This Adult Swim-published platformer simulates a harsh environment, but it might do it a little too well.
Genre: Puzzle Platformer
Publisher: Adult Swim Games
Release date: March 28th, 2017
A World of Rain and Predators
When I first saw this game in Steam’s upcoming list a year or two ago, it instantly caught my eye with its gritty, dark art-style, which stood out compared to similar platformers. The premise of controlling what’s prey to most creatures in the game sounded interesting, and the animal itself, the cat-slug, was appealing (there are even plushies of it available). The only problem was, the game seemed to take forever to come out, only finally releasing earlier this year in March. I picked it up in the Summer Sale, but was it worth the wait?

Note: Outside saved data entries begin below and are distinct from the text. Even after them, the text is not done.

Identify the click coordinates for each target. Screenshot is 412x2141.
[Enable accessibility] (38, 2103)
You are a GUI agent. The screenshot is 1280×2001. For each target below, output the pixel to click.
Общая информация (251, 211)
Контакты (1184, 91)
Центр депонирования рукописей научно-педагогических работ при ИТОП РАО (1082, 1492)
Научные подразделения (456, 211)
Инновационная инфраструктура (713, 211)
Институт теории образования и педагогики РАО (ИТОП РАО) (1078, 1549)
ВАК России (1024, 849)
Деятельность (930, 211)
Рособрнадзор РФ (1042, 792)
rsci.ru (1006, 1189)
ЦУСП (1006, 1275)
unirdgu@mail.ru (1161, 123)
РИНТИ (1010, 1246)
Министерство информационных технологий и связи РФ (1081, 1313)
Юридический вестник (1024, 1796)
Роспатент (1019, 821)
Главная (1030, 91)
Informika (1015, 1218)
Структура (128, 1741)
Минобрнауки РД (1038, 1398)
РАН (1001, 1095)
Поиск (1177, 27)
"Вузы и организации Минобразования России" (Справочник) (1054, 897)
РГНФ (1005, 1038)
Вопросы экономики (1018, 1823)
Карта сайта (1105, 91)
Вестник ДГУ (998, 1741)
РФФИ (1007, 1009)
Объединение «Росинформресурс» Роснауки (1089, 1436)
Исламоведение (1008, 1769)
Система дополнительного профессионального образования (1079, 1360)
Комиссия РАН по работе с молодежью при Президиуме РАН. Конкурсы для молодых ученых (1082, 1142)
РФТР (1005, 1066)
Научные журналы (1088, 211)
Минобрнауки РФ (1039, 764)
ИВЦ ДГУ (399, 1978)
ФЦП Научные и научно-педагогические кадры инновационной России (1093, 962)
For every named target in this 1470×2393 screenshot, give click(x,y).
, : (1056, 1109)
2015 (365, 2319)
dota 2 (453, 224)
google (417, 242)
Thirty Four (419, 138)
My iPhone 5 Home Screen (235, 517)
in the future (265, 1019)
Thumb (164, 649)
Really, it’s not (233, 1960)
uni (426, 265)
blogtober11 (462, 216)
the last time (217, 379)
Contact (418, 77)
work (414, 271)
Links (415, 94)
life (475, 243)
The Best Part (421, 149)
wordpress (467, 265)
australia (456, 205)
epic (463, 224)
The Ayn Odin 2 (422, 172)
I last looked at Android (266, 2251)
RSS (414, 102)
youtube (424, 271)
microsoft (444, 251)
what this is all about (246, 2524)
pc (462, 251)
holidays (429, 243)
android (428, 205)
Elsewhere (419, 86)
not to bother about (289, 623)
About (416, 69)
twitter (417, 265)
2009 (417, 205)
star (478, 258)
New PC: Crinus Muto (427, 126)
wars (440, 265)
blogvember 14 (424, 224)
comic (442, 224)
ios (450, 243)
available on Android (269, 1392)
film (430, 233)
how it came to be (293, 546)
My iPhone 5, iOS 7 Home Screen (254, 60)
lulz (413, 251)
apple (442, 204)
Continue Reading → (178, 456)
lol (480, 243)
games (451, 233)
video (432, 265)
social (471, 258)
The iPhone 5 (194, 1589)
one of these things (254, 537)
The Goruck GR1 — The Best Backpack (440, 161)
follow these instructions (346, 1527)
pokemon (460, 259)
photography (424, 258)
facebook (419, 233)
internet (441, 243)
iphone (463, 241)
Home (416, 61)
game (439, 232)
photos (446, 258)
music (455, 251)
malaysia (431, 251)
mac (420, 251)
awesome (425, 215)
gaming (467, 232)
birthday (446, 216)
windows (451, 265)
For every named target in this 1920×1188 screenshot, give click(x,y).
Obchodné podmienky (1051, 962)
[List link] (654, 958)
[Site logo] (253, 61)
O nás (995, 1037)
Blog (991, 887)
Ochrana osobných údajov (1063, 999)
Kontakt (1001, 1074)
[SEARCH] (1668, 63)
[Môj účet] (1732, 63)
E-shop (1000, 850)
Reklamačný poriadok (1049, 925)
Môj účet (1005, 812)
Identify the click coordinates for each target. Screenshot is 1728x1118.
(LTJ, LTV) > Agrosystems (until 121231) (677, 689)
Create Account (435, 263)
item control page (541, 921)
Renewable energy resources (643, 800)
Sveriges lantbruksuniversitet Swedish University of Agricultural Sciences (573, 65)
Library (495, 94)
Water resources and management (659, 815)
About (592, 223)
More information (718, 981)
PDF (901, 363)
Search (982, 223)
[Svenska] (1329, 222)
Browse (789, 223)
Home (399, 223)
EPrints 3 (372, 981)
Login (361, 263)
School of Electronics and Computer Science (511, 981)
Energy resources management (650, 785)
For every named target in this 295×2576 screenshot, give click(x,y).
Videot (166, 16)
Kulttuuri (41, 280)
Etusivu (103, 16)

You play as an anonymous cat-slug on the titular Rain World, an alien environment that has almost cataclysmic rain storms. While migrating during one, you’re separated from your family, and you’ll have to “Land Before Time”-it back to them while avoiding everything trying to kill you. There’s quite a lot of that to go around.
Nature At Work
The Food Chain is a pretty big theme of Rain World, and you, unfortunately, occupy an odd middle rung of it. While you’re big enough to feed on a lot of things, that also makes you an appealing snack to predators, and evolution didn’t bless you with any tools to really fight them off. You can pick up objects, move pretty fast, and climb things a lot of foes can’t, but direct combat isn’t an option, and if something’s in your way you’ll have to use your brain. Detours are often possible thanks to the tunnels that litter the landscape, although, you’ll have to be careful around them as certain enemies are crafty enough to make use of them as well. It’s also possible to goad predators into fighting each other, allowing you to sneak past.
The difficulty might turn people off Rain World, as a single run-in with anything dangerous is typically enough to kill you. You can save your progress in certain shelters that are helpfully marked, although you have to find the room they’re in yourself. However, you make use of these shelters by hibernating, something you can only do if you have enough food stored: four units, out of a max of seven you can carry with you. So, you’ll always need to hunt down at least one thing.
They’re not just a helpful feature, though, but a necessary one: the regular floods in Rain World also tie into the gameplay. Every so often rain will come down, gradually building up into a monsoon that will leave your poor rain slug very dead, and only the shelters are rain-tight enough to weather it. So, not only do you need to progress and avoid enemies, you also need to keep yourself fed and find these rooms too.
But wait, there’s more! To actually move between areas of the game, you’ll need a certain amount of karma – the icon in the middle of the in-game clock. That increases whenever you hibernate and decreases when you die. So, there’s a good chance you’ll end up having to do that multiple times depending on how error-prone or unlucky you are, which will require a good knowledge of the area, where food is, and what the enemies lurking around are capable of. This is all stuff you’d need to know if you were in an animal’s shoes and wanted to live another day, so I have to appreciate how well the game produces that kind of experience.
At the same time though, there are some things the game could be a little more obvious about. The karma system is visible in the game, but you might not realize that’s how it works without looking it up or asking someone. In direct gameplay, there are some tricks that also aren’t instantly apparent. Some of these are small and not too out there, like being able to throw a spear into a nearby wall and use it as a platform. Others are not so obvious, like being able to tame certain enemies by tossing them food or other objects they’ll like; that’s not necessary to complete the game, but I find it doubtful you’d stumble onto it accidentally.
There’s a lot to like about the gameplay, even so, as long as you don’t mind feeling vulnerable. The level design is nice and sprawled out, making you feel like you’re an explorer of these lost ruins. They lend themselves well to escaping predators or finding ways around them, and I can think of a lot of spontaneous moments where I managed to do that.
Graphics-wise, as I said, Rain World definitely stands out. The palette and design make the game feel dirty and dark, as nature often is despite our attempts to romanticize it. However, enemies are often designed with bright colors or have something else that attracts your attention – the common lizards all have bright skin of some kind, while the massive bird above foretells it swooping in with its shadow. Music-wise, there really isn’t much, just ambient noise, but then there’s none in nature either.
It’s definitely not a game for everyone, but I think Videocult has nailed what they set out to do with this game. In the near future they’re going to be patching in difficulty options, allowing you to play as a yellow slugcat that predators will be less likely to attack and more likely to befriend, as well as a red slugcat that will be attacked more often but also be more prepared for combat, allowing you some wiggle room as you play the game. Overall, if you want a different experience or a look into what squirrels and similar animals go through daily, I can definitely recommend Rain World.